### EXERCISE AIM
Once you have read the entries below, write them all out again exactly.

*** ENTRIES SHOWN Section Begins ***

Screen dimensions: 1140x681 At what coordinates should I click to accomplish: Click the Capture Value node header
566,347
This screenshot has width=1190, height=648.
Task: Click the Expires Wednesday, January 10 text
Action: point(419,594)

*** ENTRIES SHOWN Section Ends ***

### TASK RESULT
Screen dimensions: 1140x681 At what coordinates should I click to accomplish: Click the Capture Value node header
566,347
This screenshot has width=1190, height=648.
Task: Click the Expires Wednesday, January 10 text
Action: point(419,594)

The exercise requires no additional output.